(Supplied material Opens)

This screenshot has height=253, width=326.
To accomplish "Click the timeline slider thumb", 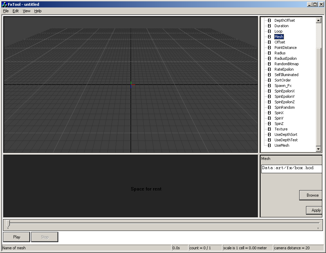I will pyautogui.click(x=8, y=223).
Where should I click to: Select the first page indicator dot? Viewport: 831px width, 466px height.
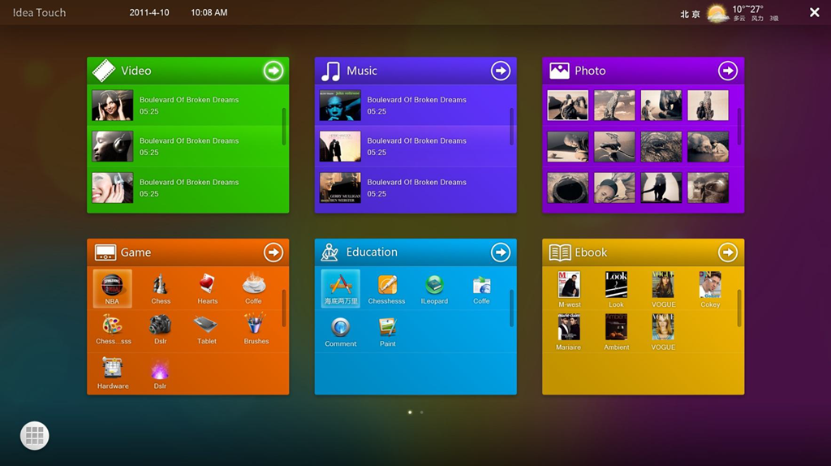pos(410,412)
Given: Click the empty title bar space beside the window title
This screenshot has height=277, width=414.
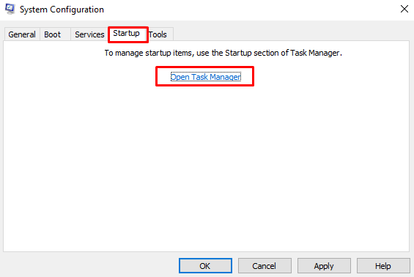Looking at the screenshot, I should tap(251, 10).
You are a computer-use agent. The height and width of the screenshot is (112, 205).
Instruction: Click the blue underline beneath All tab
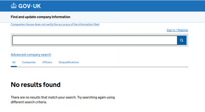pyautogui.click(x=14, y=66)
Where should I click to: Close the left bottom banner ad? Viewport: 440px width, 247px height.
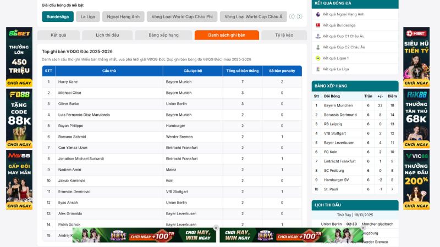click(216, 228)

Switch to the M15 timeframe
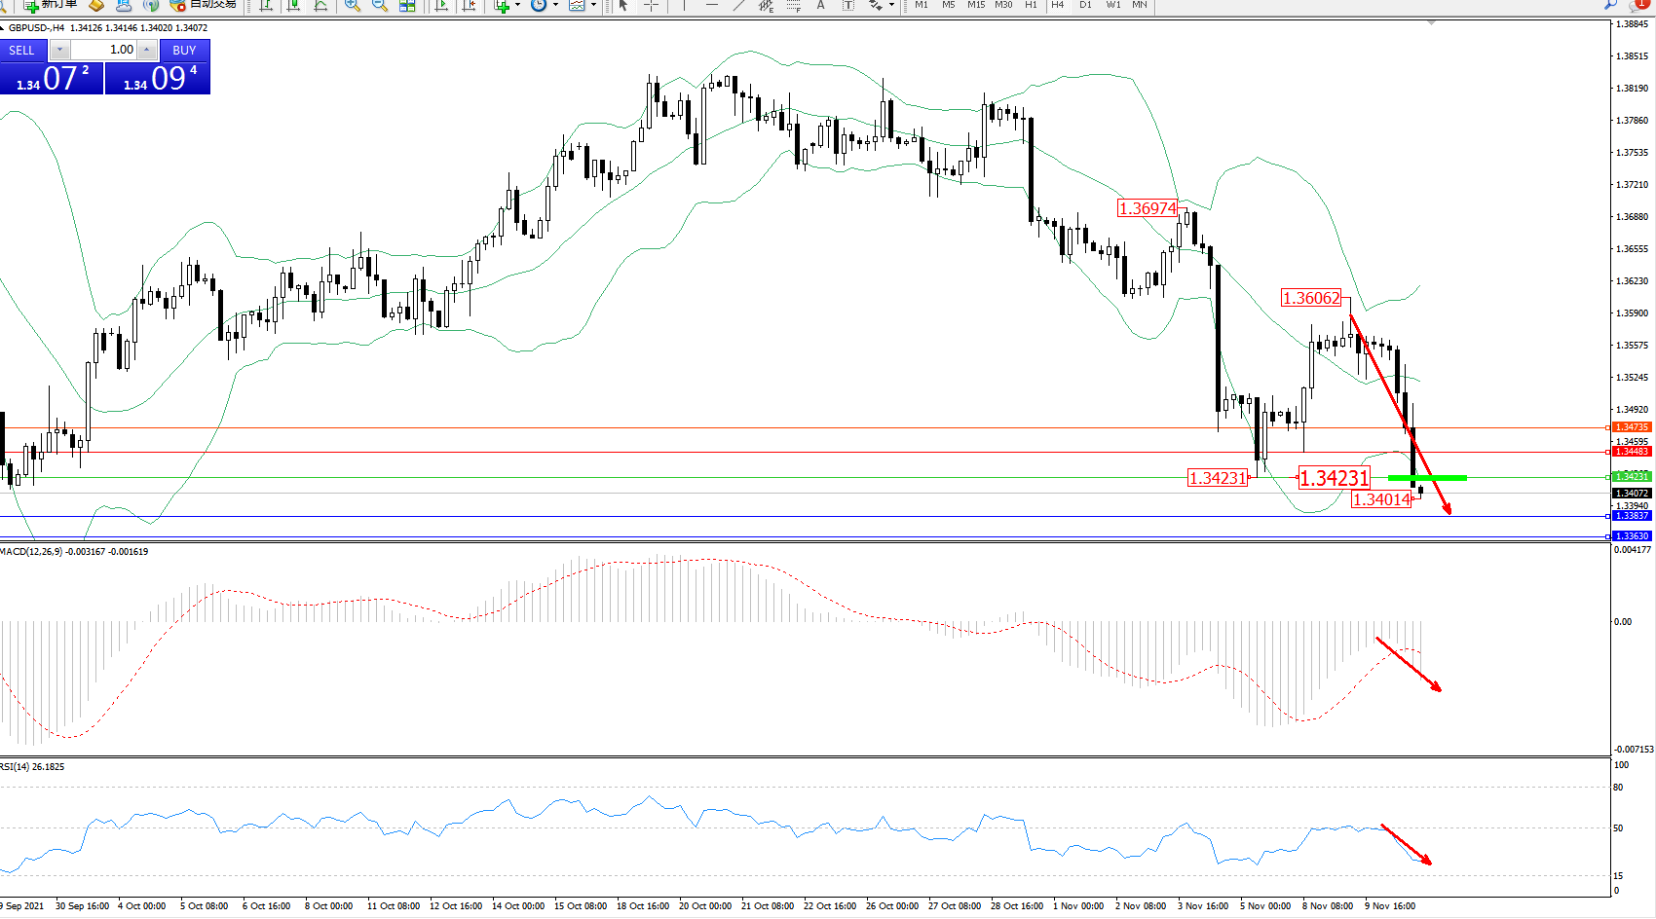[975, 5]
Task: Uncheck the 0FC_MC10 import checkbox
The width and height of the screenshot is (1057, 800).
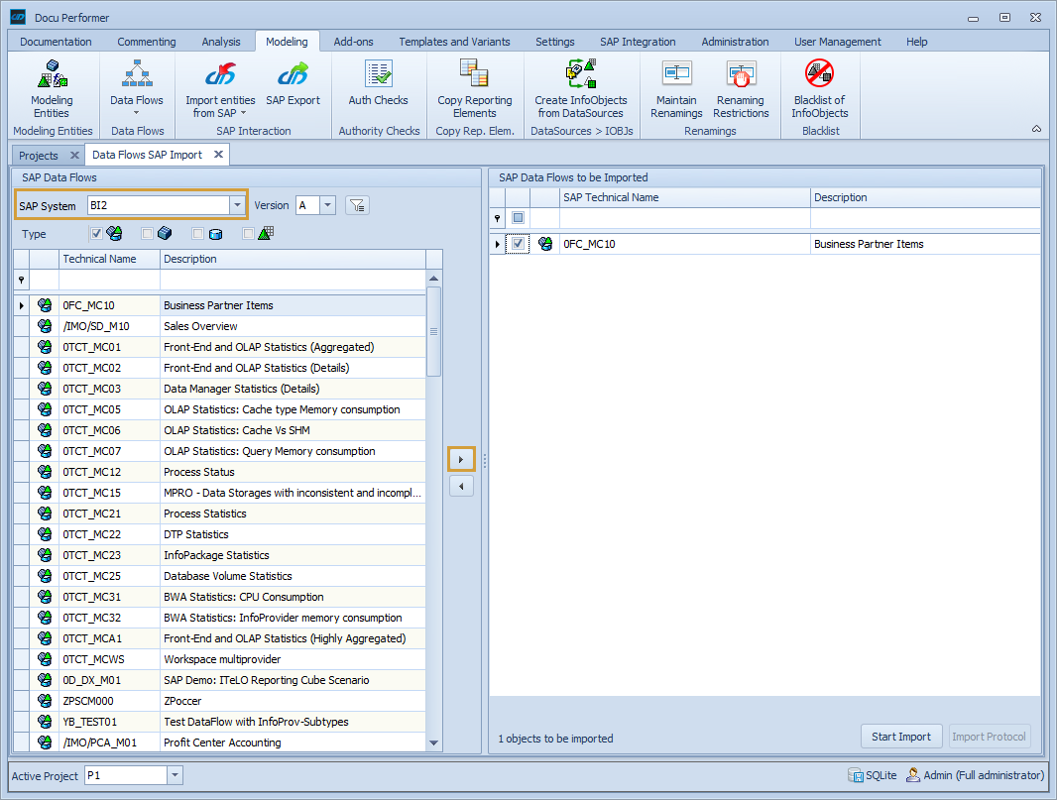Action: point(517,243)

(Supplied material Closes)

◆ Assigned task ◆
Every line from the one containing "Switch to the M15 timeframe" through the end of the records is to be returned exactly, and those lines alone; pictures are dropped.

◆ Response area ◆
Switch to the M15 timeframe
[975, 5]
Task: Uncheck the 0FC_MC10 import checkbox
The width and height of the screenshot is (1057, 800).
Action: point(517,243)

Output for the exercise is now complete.